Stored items
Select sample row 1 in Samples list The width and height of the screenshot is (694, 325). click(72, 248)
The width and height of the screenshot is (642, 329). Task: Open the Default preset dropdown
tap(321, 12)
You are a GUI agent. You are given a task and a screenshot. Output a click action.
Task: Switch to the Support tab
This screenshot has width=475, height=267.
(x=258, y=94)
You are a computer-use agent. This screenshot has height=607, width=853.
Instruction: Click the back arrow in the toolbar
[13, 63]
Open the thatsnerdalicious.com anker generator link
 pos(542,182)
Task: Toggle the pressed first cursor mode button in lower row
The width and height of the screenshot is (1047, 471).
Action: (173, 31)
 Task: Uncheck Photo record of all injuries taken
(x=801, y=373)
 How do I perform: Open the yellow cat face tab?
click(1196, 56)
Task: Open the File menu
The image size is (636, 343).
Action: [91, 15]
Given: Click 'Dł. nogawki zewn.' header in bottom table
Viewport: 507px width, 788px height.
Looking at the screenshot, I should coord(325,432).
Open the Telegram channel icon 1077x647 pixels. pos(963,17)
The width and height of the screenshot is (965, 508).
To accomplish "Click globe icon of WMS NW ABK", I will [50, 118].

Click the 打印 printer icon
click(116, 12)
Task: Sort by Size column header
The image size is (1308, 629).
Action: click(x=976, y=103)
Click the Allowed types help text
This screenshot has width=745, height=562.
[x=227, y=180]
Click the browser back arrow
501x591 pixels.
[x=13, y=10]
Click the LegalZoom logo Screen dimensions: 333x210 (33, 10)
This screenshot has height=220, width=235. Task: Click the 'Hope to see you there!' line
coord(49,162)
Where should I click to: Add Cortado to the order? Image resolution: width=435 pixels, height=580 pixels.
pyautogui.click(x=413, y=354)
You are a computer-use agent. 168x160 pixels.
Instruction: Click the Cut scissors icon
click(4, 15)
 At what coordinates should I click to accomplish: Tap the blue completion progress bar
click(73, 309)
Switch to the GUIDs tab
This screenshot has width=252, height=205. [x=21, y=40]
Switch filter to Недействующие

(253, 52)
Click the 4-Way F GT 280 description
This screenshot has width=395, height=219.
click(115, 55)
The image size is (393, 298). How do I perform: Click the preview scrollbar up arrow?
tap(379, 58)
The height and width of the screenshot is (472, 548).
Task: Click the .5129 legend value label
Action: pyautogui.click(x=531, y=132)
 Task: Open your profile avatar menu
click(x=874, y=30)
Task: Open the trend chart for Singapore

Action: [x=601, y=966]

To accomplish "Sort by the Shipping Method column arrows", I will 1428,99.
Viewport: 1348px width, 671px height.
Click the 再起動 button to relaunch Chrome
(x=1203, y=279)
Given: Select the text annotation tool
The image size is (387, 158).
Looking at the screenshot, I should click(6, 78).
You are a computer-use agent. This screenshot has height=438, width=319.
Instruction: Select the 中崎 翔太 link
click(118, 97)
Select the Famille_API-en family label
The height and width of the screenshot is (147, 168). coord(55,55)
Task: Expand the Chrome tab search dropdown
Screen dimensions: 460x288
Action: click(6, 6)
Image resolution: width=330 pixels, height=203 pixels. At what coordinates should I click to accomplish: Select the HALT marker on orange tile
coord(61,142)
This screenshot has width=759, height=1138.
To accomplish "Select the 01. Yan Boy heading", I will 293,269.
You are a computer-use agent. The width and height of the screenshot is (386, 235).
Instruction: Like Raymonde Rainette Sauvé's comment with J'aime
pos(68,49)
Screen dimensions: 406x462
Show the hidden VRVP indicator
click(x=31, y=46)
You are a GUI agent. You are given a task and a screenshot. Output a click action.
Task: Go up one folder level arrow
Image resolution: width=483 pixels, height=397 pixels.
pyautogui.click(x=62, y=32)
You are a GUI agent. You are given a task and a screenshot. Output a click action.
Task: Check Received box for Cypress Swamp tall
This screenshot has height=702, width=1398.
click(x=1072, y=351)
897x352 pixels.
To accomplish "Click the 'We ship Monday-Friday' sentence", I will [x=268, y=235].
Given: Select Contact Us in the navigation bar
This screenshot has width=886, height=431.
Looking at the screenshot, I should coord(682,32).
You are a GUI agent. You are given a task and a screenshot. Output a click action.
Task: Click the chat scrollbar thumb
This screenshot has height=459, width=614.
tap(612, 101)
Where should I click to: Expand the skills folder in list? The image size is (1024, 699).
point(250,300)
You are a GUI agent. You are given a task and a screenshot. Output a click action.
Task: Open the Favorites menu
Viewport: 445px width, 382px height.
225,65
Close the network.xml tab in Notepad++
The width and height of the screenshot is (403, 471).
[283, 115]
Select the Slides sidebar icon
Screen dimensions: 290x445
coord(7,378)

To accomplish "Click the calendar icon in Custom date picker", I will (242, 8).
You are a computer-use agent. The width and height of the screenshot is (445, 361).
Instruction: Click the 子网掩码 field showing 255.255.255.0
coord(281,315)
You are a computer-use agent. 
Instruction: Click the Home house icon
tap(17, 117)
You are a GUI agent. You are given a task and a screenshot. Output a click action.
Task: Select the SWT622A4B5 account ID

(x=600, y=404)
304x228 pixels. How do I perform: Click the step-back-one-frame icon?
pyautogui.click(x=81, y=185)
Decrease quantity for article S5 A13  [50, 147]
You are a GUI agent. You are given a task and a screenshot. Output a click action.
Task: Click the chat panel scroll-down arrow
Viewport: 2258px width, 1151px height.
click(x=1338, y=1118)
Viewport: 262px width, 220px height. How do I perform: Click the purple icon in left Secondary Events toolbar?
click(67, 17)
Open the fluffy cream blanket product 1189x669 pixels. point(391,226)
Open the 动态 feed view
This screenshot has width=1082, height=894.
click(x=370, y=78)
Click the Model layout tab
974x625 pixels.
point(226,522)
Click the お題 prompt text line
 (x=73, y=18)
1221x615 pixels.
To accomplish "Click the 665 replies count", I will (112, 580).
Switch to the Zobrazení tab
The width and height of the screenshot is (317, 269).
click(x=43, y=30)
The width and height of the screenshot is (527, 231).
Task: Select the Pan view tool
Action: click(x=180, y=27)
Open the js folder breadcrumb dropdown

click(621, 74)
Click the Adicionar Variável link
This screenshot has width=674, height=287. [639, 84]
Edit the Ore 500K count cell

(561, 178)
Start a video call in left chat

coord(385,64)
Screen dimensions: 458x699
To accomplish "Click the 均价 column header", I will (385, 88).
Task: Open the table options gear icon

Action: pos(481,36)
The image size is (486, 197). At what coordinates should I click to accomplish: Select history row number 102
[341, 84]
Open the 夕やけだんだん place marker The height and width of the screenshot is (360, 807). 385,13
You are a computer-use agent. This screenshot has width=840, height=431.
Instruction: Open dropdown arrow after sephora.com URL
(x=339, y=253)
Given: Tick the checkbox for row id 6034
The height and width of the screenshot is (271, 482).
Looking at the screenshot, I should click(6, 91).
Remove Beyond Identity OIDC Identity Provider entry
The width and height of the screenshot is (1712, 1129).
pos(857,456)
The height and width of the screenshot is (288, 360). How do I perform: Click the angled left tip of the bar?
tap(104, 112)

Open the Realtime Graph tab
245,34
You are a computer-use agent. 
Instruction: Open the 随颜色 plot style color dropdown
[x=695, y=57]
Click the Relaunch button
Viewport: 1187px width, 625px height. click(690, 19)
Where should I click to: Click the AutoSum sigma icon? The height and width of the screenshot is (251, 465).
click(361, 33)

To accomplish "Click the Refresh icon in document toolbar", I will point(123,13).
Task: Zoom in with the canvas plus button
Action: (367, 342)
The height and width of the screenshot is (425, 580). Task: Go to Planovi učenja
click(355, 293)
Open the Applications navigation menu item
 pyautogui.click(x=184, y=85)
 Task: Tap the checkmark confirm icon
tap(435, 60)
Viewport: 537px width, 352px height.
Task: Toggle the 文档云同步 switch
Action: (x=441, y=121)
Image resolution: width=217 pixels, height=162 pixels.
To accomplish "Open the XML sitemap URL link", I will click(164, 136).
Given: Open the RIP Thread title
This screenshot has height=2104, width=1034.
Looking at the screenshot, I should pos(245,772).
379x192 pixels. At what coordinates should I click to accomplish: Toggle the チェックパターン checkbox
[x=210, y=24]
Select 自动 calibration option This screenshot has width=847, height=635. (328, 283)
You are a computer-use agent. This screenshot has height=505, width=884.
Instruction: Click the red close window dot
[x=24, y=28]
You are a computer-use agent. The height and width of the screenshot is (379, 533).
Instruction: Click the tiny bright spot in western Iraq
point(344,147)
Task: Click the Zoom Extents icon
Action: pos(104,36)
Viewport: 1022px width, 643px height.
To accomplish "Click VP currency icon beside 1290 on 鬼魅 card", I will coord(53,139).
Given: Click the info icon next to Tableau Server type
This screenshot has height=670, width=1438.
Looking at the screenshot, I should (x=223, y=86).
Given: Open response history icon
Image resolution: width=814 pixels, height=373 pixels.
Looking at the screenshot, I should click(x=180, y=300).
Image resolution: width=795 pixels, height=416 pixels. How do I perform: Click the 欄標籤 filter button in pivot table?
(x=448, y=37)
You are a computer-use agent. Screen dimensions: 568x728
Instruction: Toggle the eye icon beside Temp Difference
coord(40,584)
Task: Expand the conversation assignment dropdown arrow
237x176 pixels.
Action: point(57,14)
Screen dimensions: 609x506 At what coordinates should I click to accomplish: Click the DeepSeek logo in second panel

§ **Exercise**
The lines that contain the word "panel" are wanted; copy each of them from the records.

§ **Answer for the task**
Task: Click the chat panel scroll-down arrow
Screen dimensions: 609x506 At what coordinates should I click to accomplish: Click the DeepSeek logo in second panel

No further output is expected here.